Quoted passage:
* * * *
Bayesian Image Classification

14 minute read

How well can a neural network tell the difference between streets and buildings?

I figured the next step I wanted to take after constructing a dense neural network that classified a vector of mono color values for the MNIST dataset (Bayesian Neural Network Project Page) is a 2-dimensional convolutional neural network. A convolutional neural network does not flatten the images to be some vector of normalized pixel values. The image itself is taken in and important features are captured. A convolutional neural network uses kernels that pass over the training images and highlight important distinguishing features between classes.

The kernel sliding over the image pixel by pixel is the ‘convolution’ that takes place in this type of neural network. I’ve linked a useful GIF that illustrates a 3x3 pixel kernel sliding over a 6x6 pixel image below. After the convolution takes place, the resultant transformed image is now a 4x4 pixel image. The 4x4 pixel image is a composition of the important features within the kernel as it slid over the original image and converted them into single pixel values. Of course, this assumes the kernel parameters used correctly capture important image features. Larger resolution images require multiple layers, each with their own kernels, in order to capture all of the relevant features that distinguish each image class from one another.

GIF animation of a 3x3 pixel kernel sliding over a 6x6 pixel image and showing the resultant features created from the convolution into the resultant 4x4 pixel image.


The dataset I used for this project is the Intel image classification datset, which I downloaded from Kaggle. The dataset consists of 14034 training images and 3000 test images spread across 6 classes: building, forest, glacier, mountain, sea, and street. The images are 150x150 pixels with RGB color channels so each image has a shape of 150x150x3. The image below (Figure 1.) is a 5x5 grid of 25 example images from the training set.

5x5 grid of images from the Intel image classification dataset as an example.


I used the keras ‘image_dataset_from_directory’ utility function to act as a batch generator to the neural network. The generators free up memory by directly loading each new batch without needing to load the entire dataset into local memory. I ran this training on my personal desktop which is running a Ryzen 5600x processor, an RTX 3060 Ti GPU, and 32gb of 3200hz ram. I managed to get CUDA installed on windows to take full advantage of the GPU compute capabilities.

The Convolutional Neural Network

Convolutional neural network architectures can take on a very wide assortment of designs. Researching into notable CNN architectures for an initial schematic I can use I came across names like ‘AlexNet’, ‘LeNet’, ‘ResNet’, and a lot of others. The architecture I decided to implement, at least in concept, is the VGGnet architecture.
* * * *
Data provided:
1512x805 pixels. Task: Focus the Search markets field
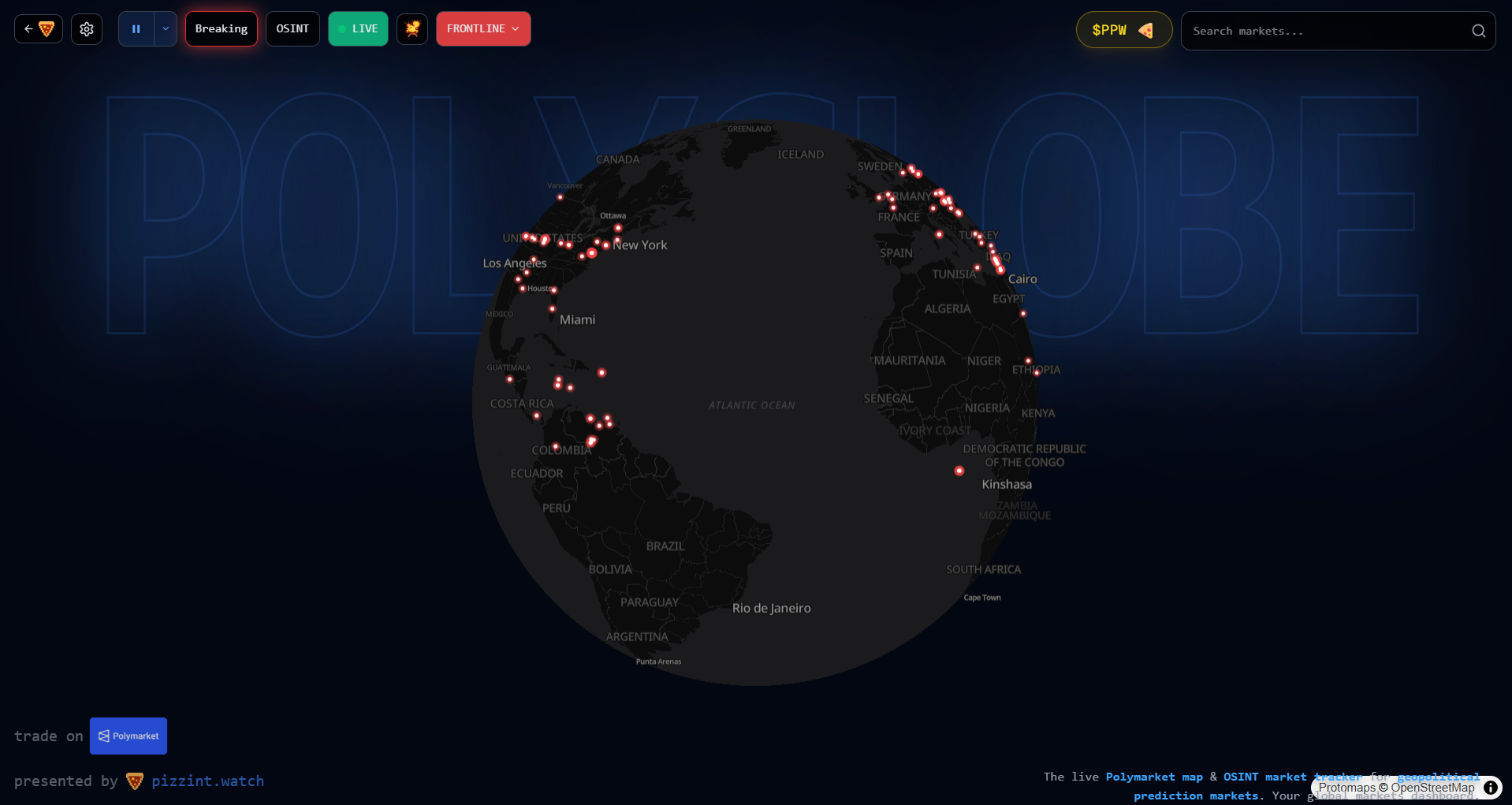pyautogui.click(x=1324, y=31)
* * * *
Set problem: Reproduce from the Bayesian image classification article the portion starting with "I used the keras" and going on through "the VGGnet architecture.". Rely solely on the text, not the data.

Completed exercise:
I used the keras ‘image_dataset_from_directory’ utility function to act as a batch generator to the neural network. The generators free up memory by directly loading each new batch without needing to load the entire dataset into local memory. I ran this training on my personal desktop which is running a Ryzen 5600x processor, an RTX 3060 Ti GPU, and 32gb of 3200hz ram. I managed to get CUDA installed on windows to take full advantage of the GPU compute capabilities.

The Convolutional Neural Network

Convolutional neural network architectures can take on a very wide assortment of designs. Researching into notable CNN architectures for an initial schematic I can use I came across names like ‘AlexNet’, ‘LeNet’, ‘ResNet’, and a lot of others. The architecture I decided to implement, at least in concept, is the VGGnet architecture.